Si cette chanson, et bien d’autres, semblent encore plus émouvantes aujourd’hui qu’en 1998, c’est peut-être parce que ceux d’entre nous qui l’ont vue au Lincoln Center ont maintenant 17 ans de plus. À l’époque, il était difficile de ne pas voir l’accent mis par la série sur les maladies cérébrales comme un substitut au sida, ce qui n’était pas une métaphore ; maintenant, cela apparaît plus clairement comme un substitut à la mortalité en général et à la responsabilité que nous avons de nous utiliser pleinement entre-temps. (Avec le SIDA, même en 1998, on n’avait pas l’impression qu’il y avait un « entre-temps ».) Les auteurs ont également manipulé le matériau, l’affinant et le resserrant considérablement. Le premier effondrement de Gordon, à l'origine lors d'un dîner de calamars au restaurant, a maintenant lieu au piano alors qu'il tente d'écrire une chanson sur le printemps pour M. Bungee - une expression bien plus appropriée du dilemme artistique qu'il doit résoudre dans les 100 prochaines minutes.
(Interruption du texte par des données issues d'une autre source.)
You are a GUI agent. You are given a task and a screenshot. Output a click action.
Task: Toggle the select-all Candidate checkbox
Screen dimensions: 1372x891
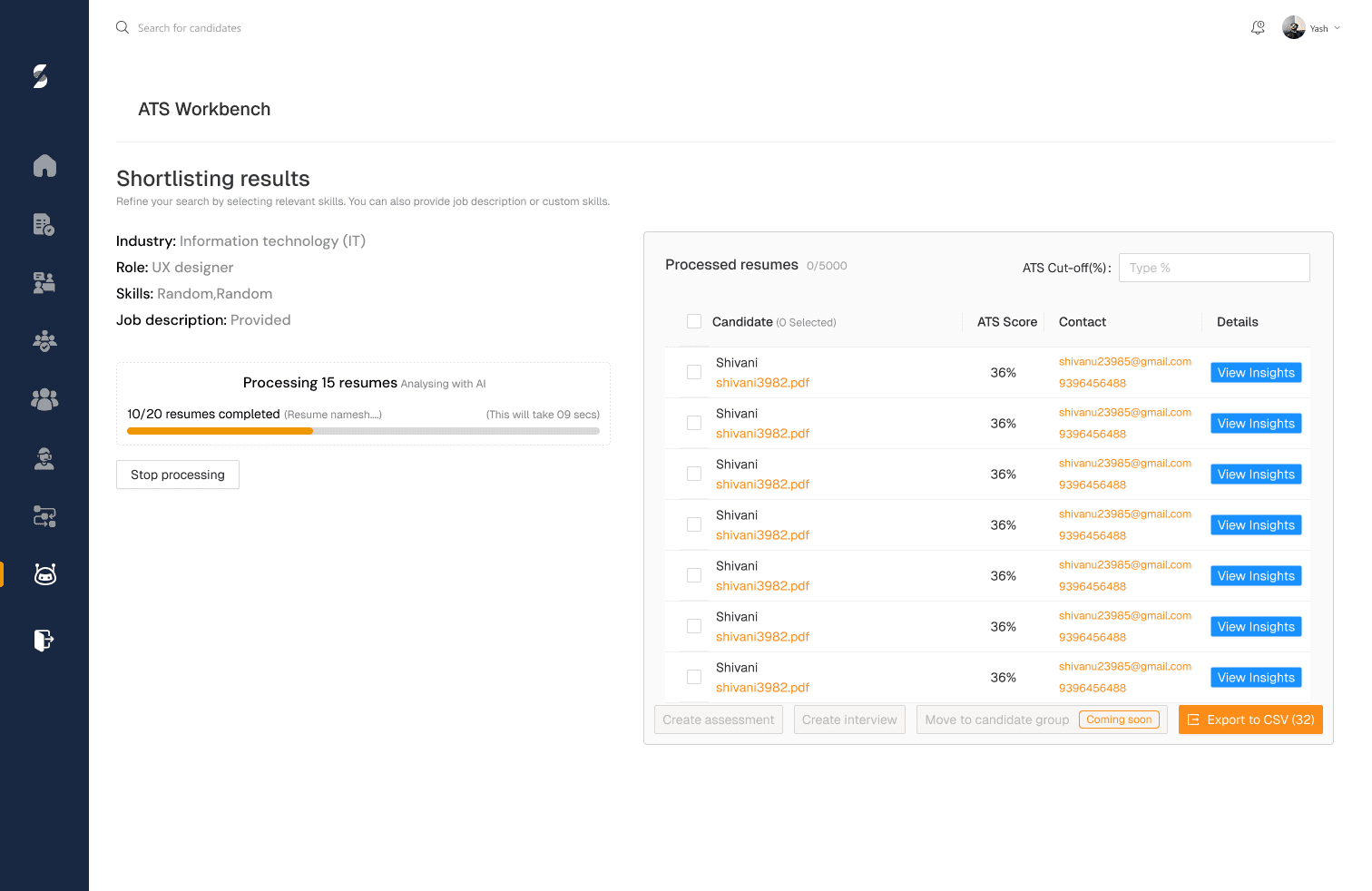click(694, 321)
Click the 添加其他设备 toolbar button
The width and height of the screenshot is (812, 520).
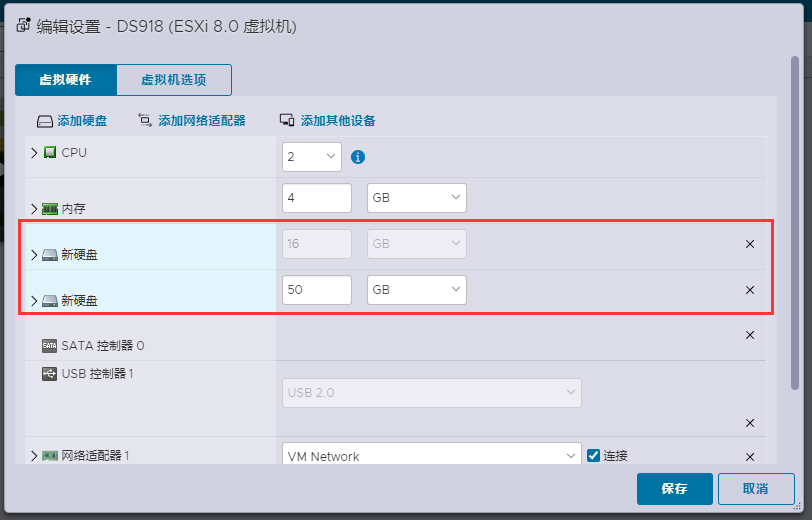click(327, 121)
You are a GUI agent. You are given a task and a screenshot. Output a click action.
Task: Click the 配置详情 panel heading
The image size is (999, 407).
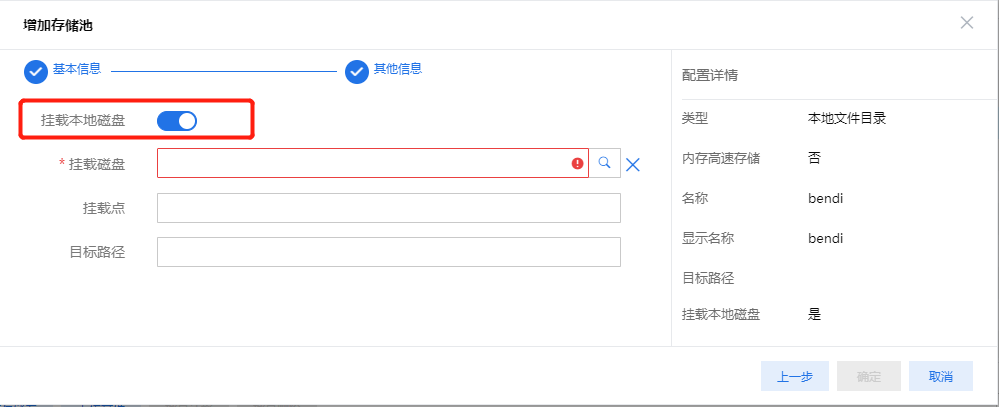coord(709,75)
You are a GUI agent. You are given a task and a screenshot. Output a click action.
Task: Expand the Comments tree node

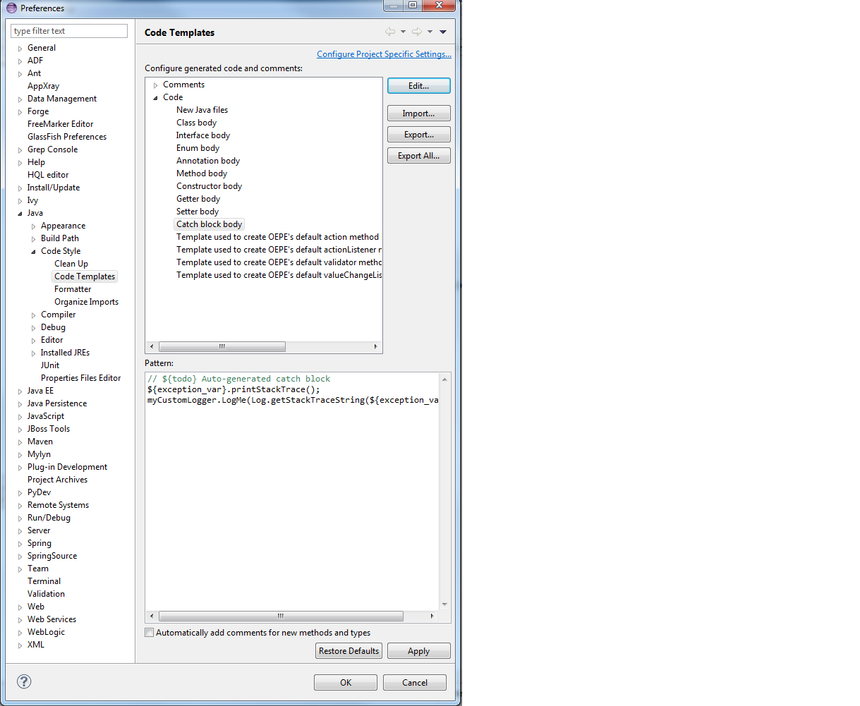click(156, 85)
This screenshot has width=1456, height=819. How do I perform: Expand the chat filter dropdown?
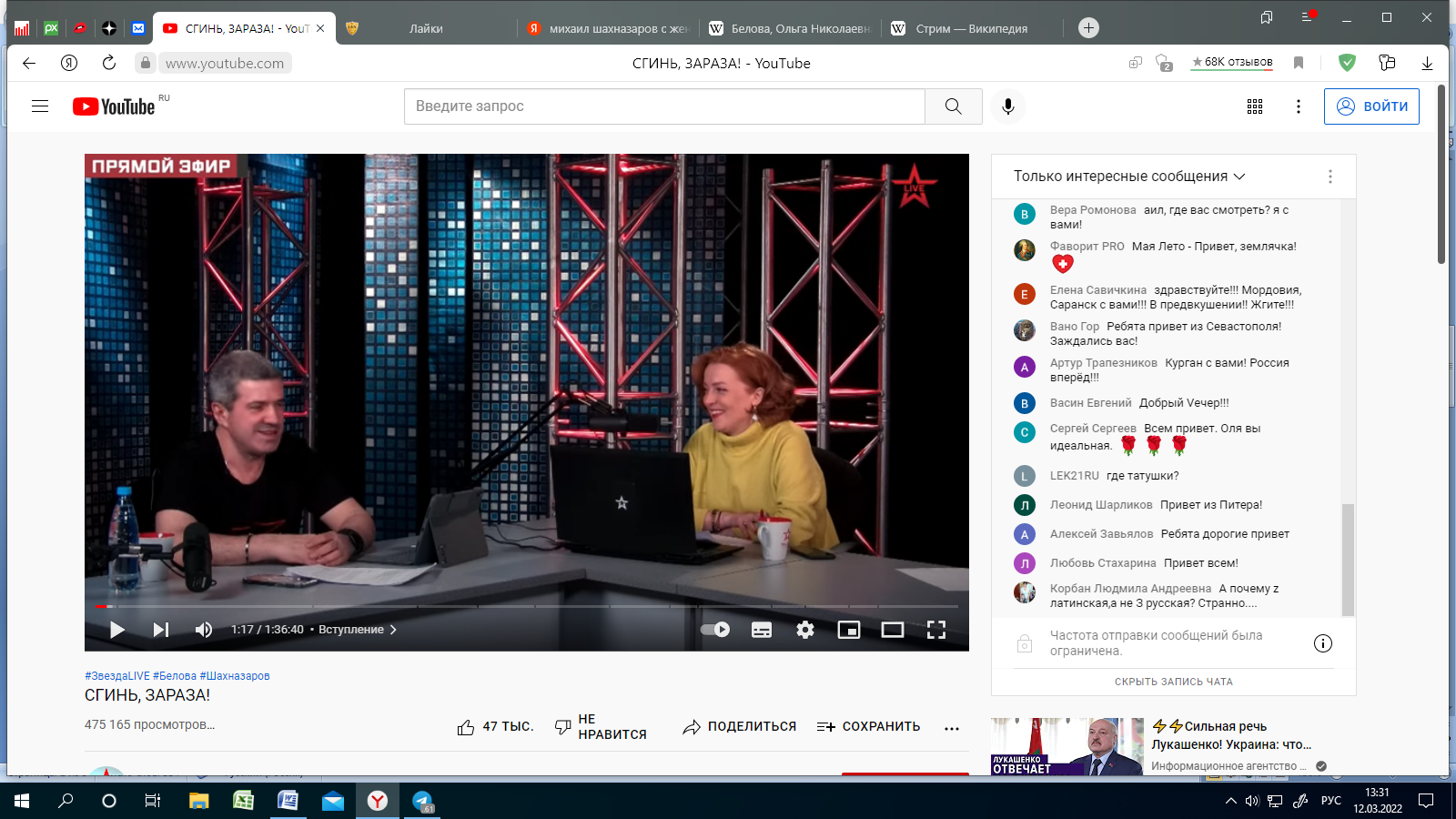(1129, 177)
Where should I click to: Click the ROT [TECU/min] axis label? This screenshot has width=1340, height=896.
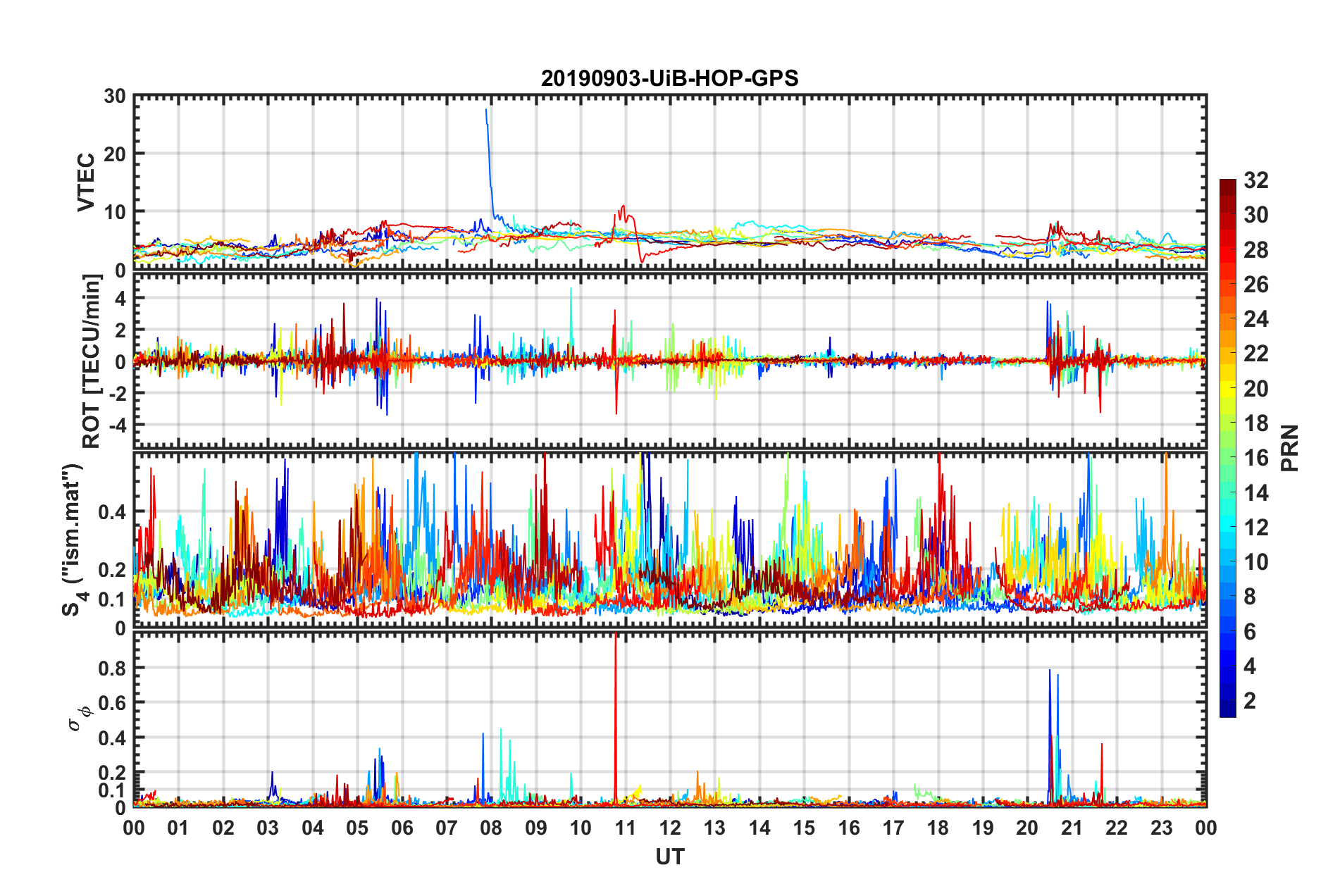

Et puis il y a la mise en scène, réalisée avec rapidité et simplicité par Lapine et avec une distribution presque parfaite. Jonathan Groff, jouant Gordon à contre-courant, est un interprète si naturellement sympathique que même les qualités les plus rebutantes du personnage ne vous rebutent pas. (Malcolm Gets, le Gordon original, était plus froid et plus en colère, également approprié, mais pas très invitant.) Et bien que Groff et d'autres membres de la distribution aient eu des problèmes d'intonation notables lors de la soirée d'ouverture, peut-être le résultat de difficultés à entendre l'orchestre de six musiciens. , son chant est exceptionnellement lié à ses émotions ; c'est une belle performance. (Les orchestrations originales, de Michael Starobin, et les arrangements vocaux, de Jason Robert Brown et Ted Sperling, donnent un son très riche à un petit ensemble.) Parmi les autres vedettes vocales, citons Ana Gasteyer dans le rôle de la mère de Gordon, solide comme une femme presque en train de s'effondrer, et Rema Webb dans le rôle de la dame du sac, chantant ces chansons superflues.

Et pourtant, même ce personnage est finalement réintégré dans l'histoire, de sorte que le style discursif de Finn s'additionne au lieu de soustraire. La santé, et par ailleurs le droit d’exprimer ses sentiments à travers le talent, est (nous le rappelle) un privilège et un accident alors que la majeure partie de la vie est « une vieille catastrophe trash » dans laquelle « les choses ne s’améliorent pas ». Qu'est-ce qui faitUn nouveau cerveauCe qui est si satisfaisant, et cette production si révélatrice, c'est que son humour et son cynisme presque implacables sont utilisés pour promouvoir une enquête très sérieuse et souvent triste sur des questions humaines clés. Que faisons-nous de notre séjour ici ? Que pensons-nous de nos capacités ? La réponse de Finn est évidente, mais elle n’en est pas moins généreuse. Si votre cerveau est programmé pour cela, vous faites de la musique.

Un nouveau cerveau est au centre-ville jusqu'au 27 juin.